Con il decreto ministeriale del 23 febbraio 2015 il MISE ha stabilito le modalità di utilizzo delle risorse non utilizzate del Fondo rotativo per il sostegno alle imprese e gli investimenti di ricerca (FRI) per le finalità del FCS.

In particolare, in sede di prima applicazione, il decreto prevede che una percentuale non inferiore al 50% delle risorse del FRI destinate al FCS finanzi gli interventi per la promozione di progetti di rilevanza strategica per il rilancio della competitività del sistema produttivo, anche tramite il consolidamento dei centri e delle strutture di ricerca e sviluppo delle imprese. Le restanti risorse, invece, devono essere ripartite tra le altre due finalità del FCS, facendo in modo che almeno il 60% di questi fondi sia utilizzato per progetti relativi al rafforzamento della struttura produttiva del Paese, al riutilizzo degli impianti produttivi e al rilancio di aree che versano in situazioni di crisi e il resto sia utilizzato per la promozione della presenza internazionale delle imprese e l'attrazione di investimenti dall'estero.

Le risorse del FRI possono essere utilizzate per la concessione di finanziamenti agevolati, cui devono essere associati finanziamenti bancari, destinati a imprese economicamente sane e in possesso di un adeguato merito di credito.

L'ammontare minimo delle spese ammissibili del progetto proposto da ciascuna impresa richiedente non può essere inferiore a 3 milioni di euro, mentre la percentuale massima delle spese ammissibili sarà fissata nei singoli bandi del Ministero per l'accesso alle agevolazioni.

Una volta completata l'istruttoria delle domande, il soggetto gestore del FCS MedioCredito Centrale trasmetterà il provvedimento di ammissione alle agevolazioni al beneficiario, alla banca finanziatrice e a Cassa Depositi e Prestiti, indicando l'ammontare delle spese ammesse e l'importo e la durata del prestito. A quel punto, la banca avrà 90 giorni di tempo per stipulare il contratto di finanziamento, in riferimento al quale CDP delibererà il finanziamento agevolato.

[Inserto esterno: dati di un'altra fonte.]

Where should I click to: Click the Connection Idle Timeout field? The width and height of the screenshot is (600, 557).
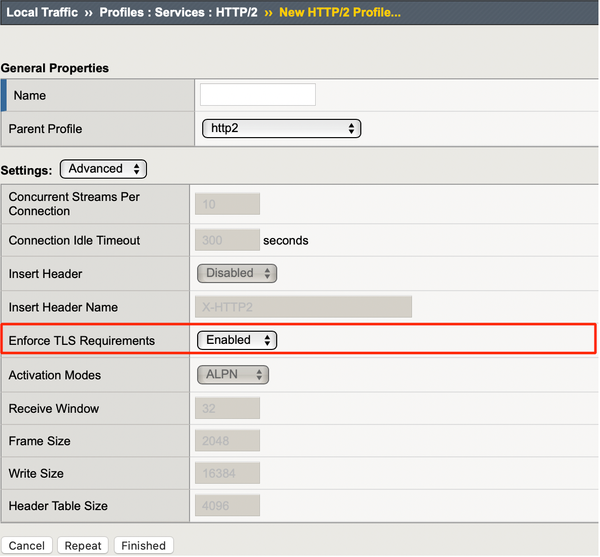(226, 240)
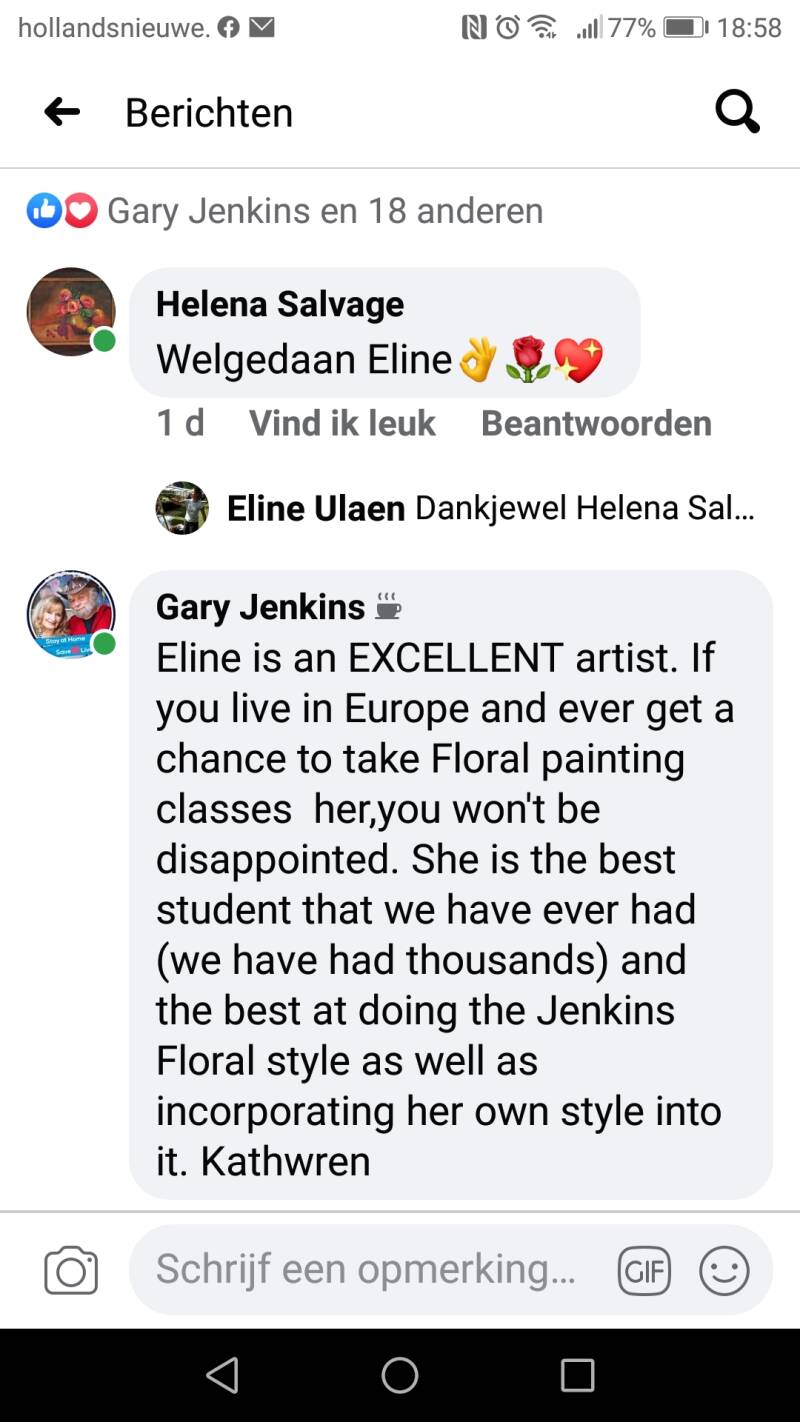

Con decreto del 19 marzo 2015, pubblicato in Gazzetta ufficiale il 15 maggio, infine, una quota pari a 73.022.417 euro delle risorse del Fondo Crescita Sostenibile è stata attribuita alla sezione del Fondo stesso destinata agli interventi di riconversione e riqualificazione produttiva di aree interessate da situazioni di crisi industriali.